**Your objective**
Since only part of the material is needed, please repeat exactly the line that includes "биография (359, 48)" and every line after it, up to the last.

**Provided information**
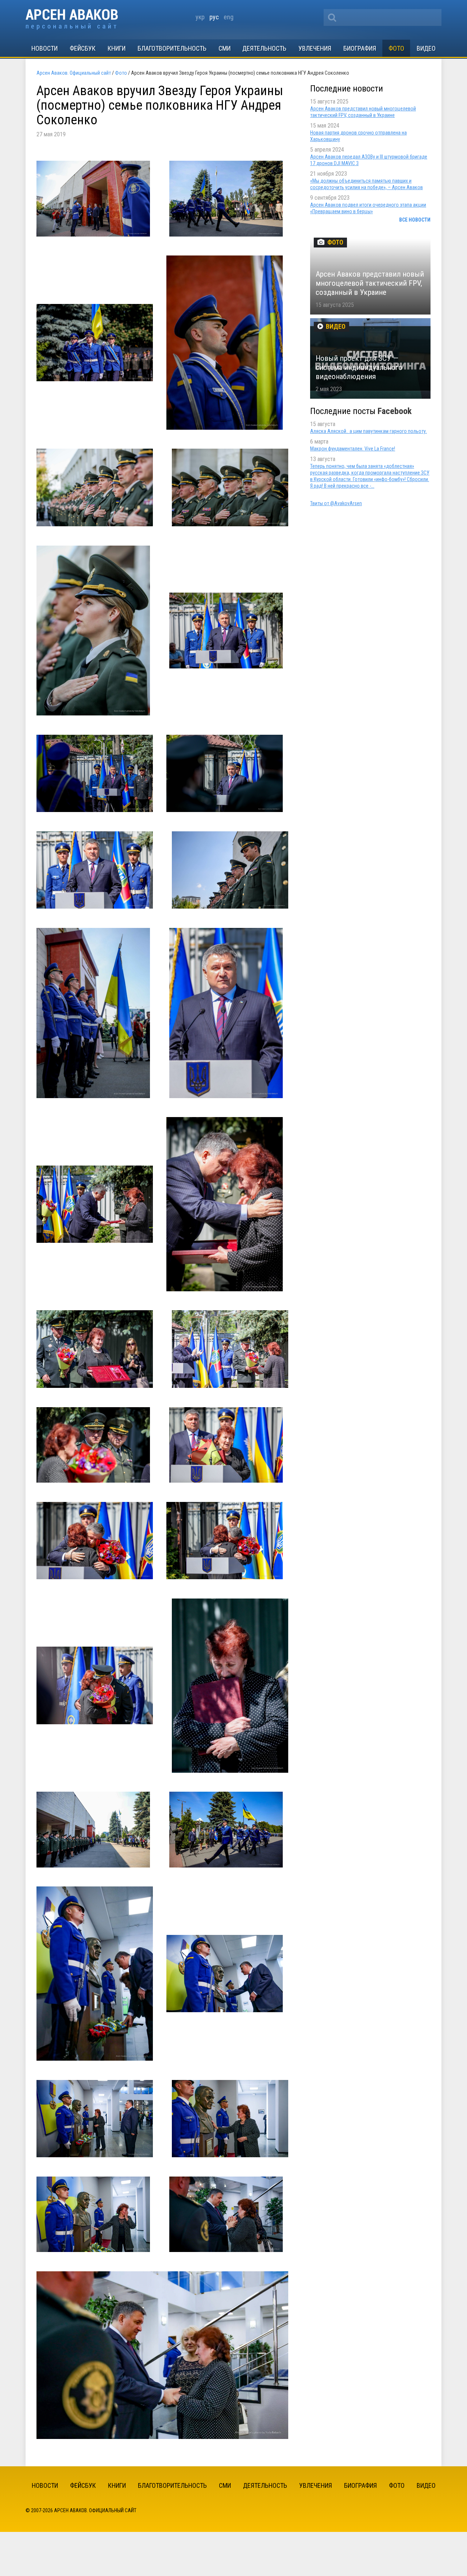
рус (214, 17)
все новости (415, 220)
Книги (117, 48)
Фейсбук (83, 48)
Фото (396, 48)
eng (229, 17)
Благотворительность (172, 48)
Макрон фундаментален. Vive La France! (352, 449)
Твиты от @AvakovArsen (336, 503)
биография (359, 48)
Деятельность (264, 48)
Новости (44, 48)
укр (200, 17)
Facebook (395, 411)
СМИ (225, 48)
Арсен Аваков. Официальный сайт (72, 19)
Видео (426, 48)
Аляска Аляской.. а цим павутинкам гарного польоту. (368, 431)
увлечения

**Reply**
биография (359, 48)
Деятельность (264, 48)
Новости (44, 48)
укр (200, 17)
Facebook (395, 411)
СМИ (225, 48)
Арсен Аваков. Официальный сайт (72, 19)
Видео (426, 48)
Аляска Аляской.. а цим павутинкам гарного польоту. (368, 431)
увлечения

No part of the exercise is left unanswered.